今号は3面を使って新発田への「ふるさと納税」の現状を特集しました。「ふるさと納税」は平成20年に導入された制度で、自分の住む自治体以外の自治体(例えば生まれ故郷など)に寄附をした場合、寄附額のおよそ2割の住民税が住んでいる自治体から控除されるうえに、寄附した自治体からは「返礼品」がもらえます。

もともとは都市と田舎との税収差をいくらかでも縮めようという意図で制度設計されたものですが、返礼の金額がおよそ反返しであること、全国の珍しい物産が手に入ると言うので、一大ブームを引き起こしています。

本来、税は受益者負担でならなければなりませんし、返礼品合戦となってしまうことから、二階堂市長はずっと積極的な取り組みをしませんでした。
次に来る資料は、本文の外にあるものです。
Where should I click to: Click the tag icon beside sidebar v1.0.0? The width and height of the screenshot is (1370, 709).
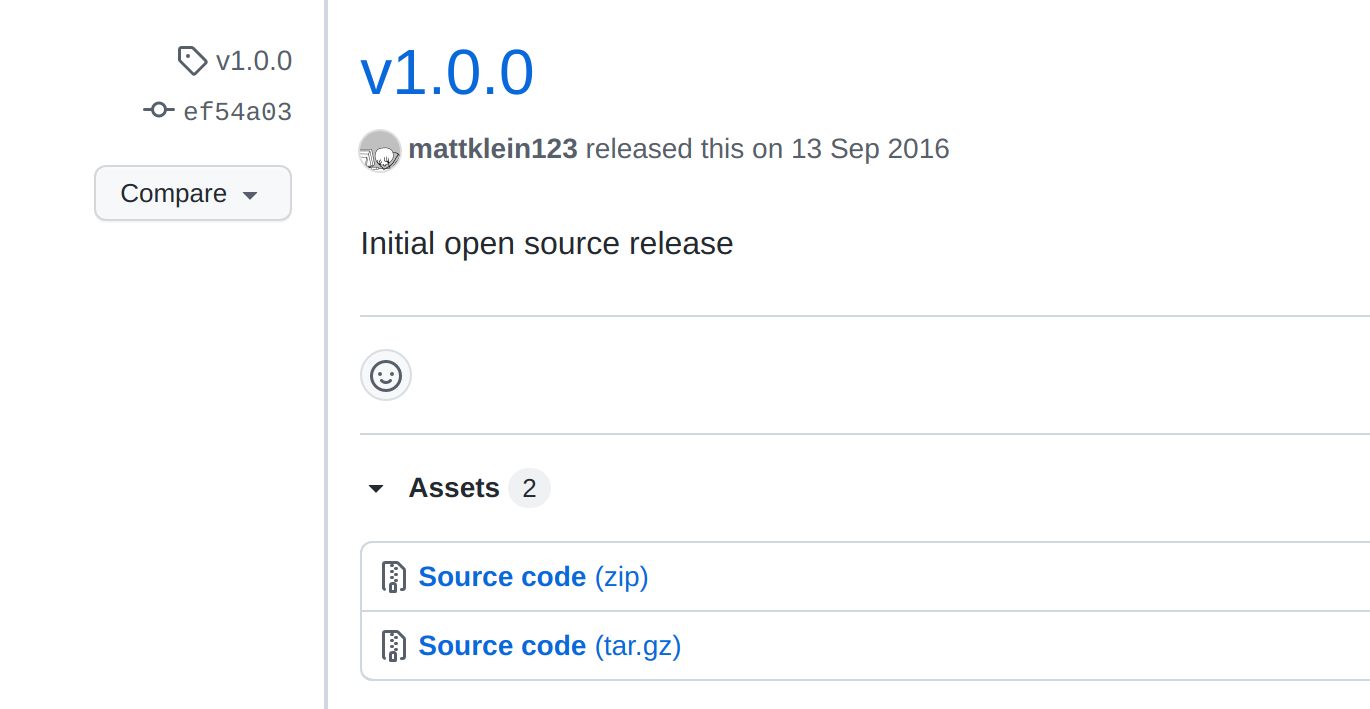tap(192, 61)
しかし、新発田市への寄附額より新発田市の税収減が大きくなった(つまり損の方が大きい)ことから、昨年度から返礼品を付けて実証実験し、今年度からはさらに強力な返礼品をラインアップして本格参入し、12月20日には寄附額が2億円を突破しました。

その要因は、第1に返礼品の質が良かったことにあります。月岡温泉感謝券、菊水などの日本酒、米・野菜・果樹などは、全国的に知名度・評価ともに高いものです。

第2に美しく機能的なパンフレットとWEBページでの告知が評価されたこと、10月に行った山手線等電車中吊り広告の効果が大きかったことです。中吊り広告実施以後は、寄附額が3千万円台に急伸しました。大消費地にダイレクトに広告を打つことの重要さが分かります。

第3には消費者への誌担当職員のサポートが非常に高品質だったことです。同封したアンケートには「市の対応の良さは民間以上」の感想が多数ありました。

これらの事実から新発田市では「シティ・プロモーション」の仕方を体験として学びました。観光客誘客や移住促進にも使える手法です。今後の展開を注視して参ります。

4面では、旧「武庸橋」の移転と、今年はメインストリートで開催される「雑煮合戦」の告知を掲載しました。今年の「雑煮合戦」は、新庁舎オープンや城址公園整備後の「まちなか賑わい創出」へ向けての実験的な事業という意味合いがあります。これによってノウハウを蓄積し、「常に何か楽しいことをやっているまち」というイメージを醸成します。